The novelist and screenwriter discusses science fiction, the human soul and working with Steve McQueen on the BBC’s Small Axe series.

By Ellen Peirson-Hagger

Courttia Newland was in his mid-twenties when he had his first out-of-body experience. Following the publication of his debut novel, The Scholar (1997), he lived in a shared flat in Ladbroke Grove, west London. One night, “I had this panic attack where I couldn’t breathe, couldn’t see, and for some reason, instead of fighting, I decided to just relax,” he said. Calmly, he had the sense that he had left his body and was looking down at it as it lay on his bed.

Night terrors were not new to Newland – he had experienced them as a teenager. But previously he had always made sure he woke up; never before had he allowed himself to be carried along by the event.
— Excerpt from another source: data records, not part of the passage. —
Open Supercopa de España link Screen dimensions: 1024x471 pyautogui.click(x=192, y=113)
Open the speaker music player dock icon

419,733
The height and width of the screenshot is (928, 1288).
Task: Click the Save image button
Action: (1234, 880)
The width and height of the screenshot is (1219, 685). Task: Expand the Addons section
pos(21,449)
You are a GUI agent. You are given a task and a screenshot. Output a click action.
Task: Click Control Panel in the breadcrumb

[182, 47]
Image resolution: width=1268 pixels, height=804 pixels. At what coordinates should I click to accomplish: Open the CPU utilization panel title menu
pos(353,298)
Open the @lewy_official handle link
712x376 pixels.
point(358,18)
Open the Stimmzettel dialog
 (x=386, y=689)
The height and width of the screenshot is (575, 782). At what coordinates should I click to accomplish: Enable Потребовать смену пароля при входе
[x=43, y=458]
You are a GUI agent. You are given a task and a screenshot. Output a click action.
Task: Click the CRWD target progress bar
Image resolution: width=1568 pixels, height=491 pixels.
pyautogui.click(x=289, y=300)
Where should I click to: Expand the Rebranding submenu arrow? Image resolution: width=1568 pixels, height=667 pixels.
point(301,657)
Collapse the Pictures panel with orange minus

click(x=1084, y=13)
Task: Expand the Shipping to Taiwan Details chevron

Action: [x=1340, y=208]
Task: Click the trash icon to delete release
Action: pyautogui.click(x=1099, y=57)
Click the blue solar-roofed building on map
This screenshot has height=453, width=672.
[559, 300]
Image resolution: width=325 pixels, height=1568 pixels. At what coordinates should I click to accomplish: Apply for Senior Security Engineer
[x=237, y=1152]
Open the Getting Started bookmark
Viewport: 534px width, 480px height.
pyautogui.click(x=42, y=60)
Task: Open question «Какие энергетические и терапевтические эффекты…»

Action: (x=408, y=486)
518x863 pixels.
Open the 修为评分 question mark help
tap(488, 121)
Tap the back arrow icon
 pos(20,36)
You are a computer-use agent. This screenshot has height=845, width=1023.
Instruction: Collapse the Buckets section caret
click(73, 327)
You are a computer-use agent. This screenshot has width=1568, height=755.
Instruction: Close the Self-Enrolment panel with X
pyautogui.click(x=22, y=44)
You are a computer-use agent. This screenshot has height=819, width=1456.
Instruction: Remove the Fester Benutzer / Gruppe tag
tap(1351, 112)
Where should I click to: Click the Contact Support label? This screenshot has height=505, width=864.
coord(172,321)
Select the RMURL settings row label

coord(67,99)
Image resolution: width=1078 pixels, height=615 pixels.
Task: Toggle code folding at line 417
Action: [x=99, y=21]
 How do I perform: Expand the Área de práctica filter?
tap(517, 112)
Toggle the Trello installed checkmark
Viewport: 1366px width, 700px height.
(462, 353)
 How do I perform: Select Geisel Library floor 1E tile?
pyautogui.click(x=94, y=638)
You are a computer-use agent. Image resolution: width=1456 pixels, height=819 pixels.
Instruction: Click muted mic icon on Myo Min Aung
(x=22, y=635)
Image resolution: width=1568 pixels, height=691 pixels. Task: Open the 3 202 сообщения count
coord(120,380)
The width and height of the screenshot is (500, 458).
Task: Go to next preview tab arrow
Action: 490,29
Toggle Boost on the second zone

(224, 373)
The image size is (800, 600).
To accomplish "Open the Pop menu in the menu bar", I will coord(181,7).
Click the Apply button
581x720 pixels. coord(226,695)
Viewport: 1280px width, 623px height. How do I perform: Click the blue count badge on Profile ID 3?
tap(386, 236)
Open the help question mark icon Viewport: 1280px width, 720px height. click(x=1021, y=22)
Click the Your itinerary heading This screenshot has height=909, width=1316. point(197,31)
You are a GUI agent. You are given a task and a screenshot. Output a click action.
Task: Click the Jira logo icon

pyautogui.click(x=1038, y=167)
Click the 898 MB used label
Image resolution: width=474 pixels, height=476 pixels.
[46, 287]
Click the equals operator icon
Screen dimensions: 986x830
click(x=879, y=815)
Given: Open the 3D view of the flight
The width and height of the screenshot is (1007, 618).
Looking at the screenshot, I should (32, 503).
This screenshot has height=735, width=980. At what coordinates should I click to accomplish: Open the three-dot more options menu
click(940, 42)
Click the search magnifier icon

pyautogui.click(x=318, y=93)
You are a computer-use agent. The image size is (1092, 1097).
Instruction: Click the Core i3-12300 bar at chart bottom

“I didn’t know anything about astral projection at the time,” said Newland, now 47, when we spoke over Zoom in January. “My first thought was: this would be a cool thing to write about.” The novelist, playwright and screenwriter wore a black zip-up hoodie over a London 2012 Paralympic Games T-shirt as he spoke from his living room in Forest Gate, east London, where he lives with his family.

The novel that Newland’s out-of-body experience propelled him to write was published this month, 19 years after he first received Arts Council funding to work on it. A River Called Time is a rich and expansive work of speculative fiction that follows protagonist Markriss Denny across not just one alternate reality, but four. In each of these parallel worlds, colonisation and slavery never happened. Instead, white Europeans travelled to the African continent to exchange cultural, scientific and philosophical ideas, treating “Africa as the ancient Greeks once treated ancient Egypt, coming not to pillage, rape and murder, but to learn”, as Newland writes in the book’s afterword. The dominant world religion is African cosmology, and astral projection – the esoteric term for the out-of-body experience Newland had, which assumes the existence of a soul separate from the physical body – is understood worldwide.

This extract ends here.